STUDY MATERIAL:
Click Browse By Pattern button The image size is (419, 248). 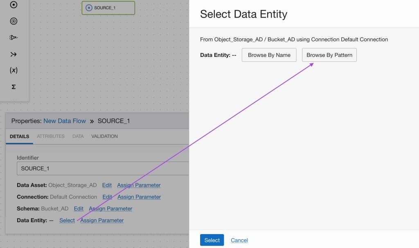[x=329, y=55]
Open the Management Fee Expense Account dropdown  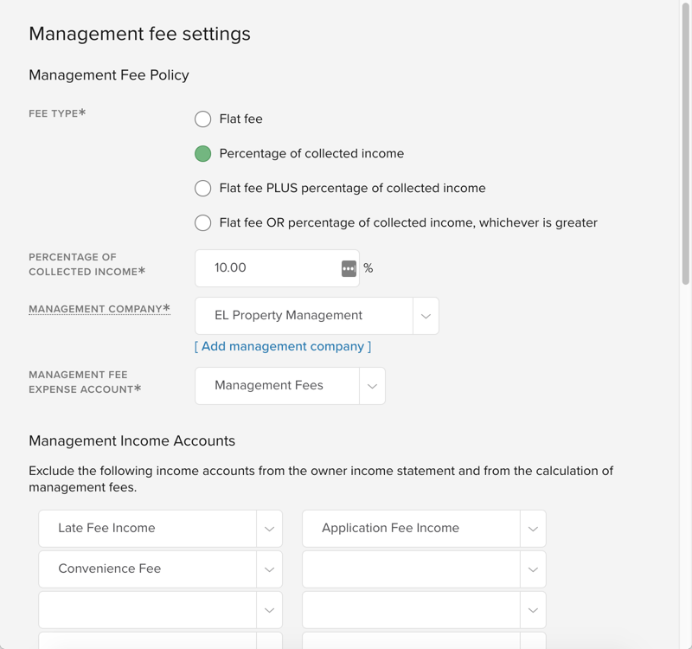pos(372,385)
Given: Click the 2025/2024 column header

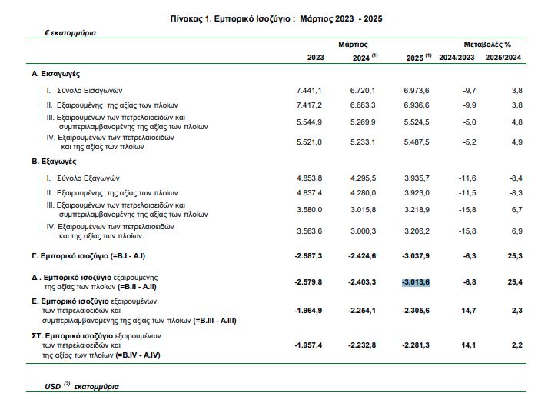Looking at the screenshot, I should click(x=504, y=58).
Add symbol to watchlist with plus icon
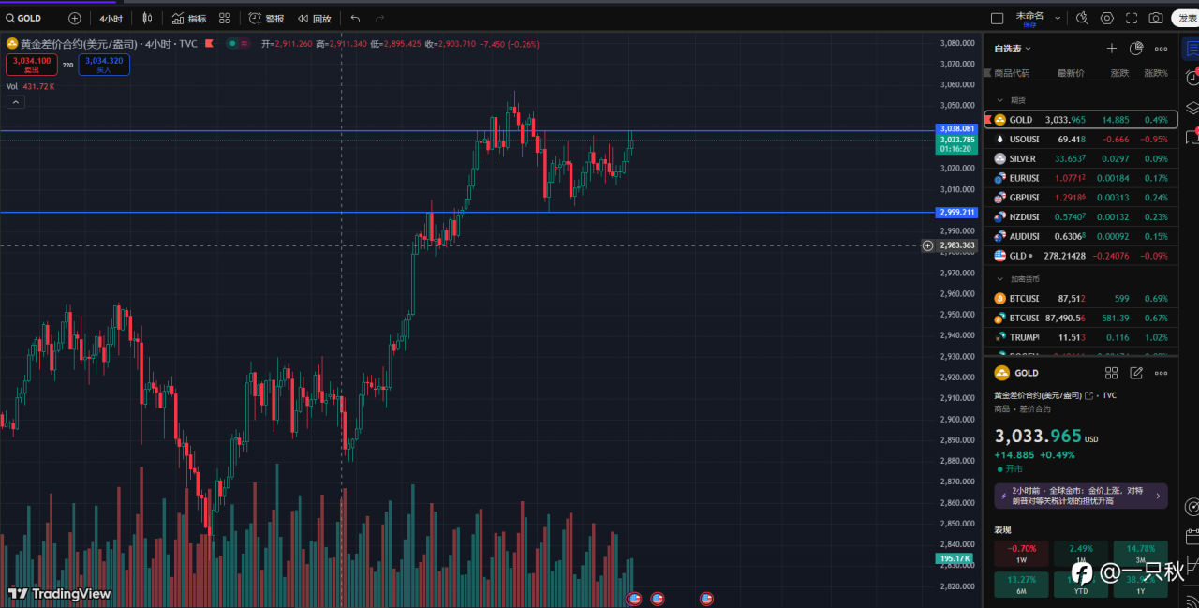 pos(1112,49)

WHAT THE TASK REQUIRES: Could you repeat exactly the lines from the one containing "Given: Click the 2025/2024 column header" to the last line of the records, both included, and leave out every picture?

SOLUTION TO THIS PROBLEM:
Given: Click the 2025/2024 column header

Looking at the screenshot, I should click(x=504, y=58).
Add symbol to watchlist with plus icon
 pos(1112,49)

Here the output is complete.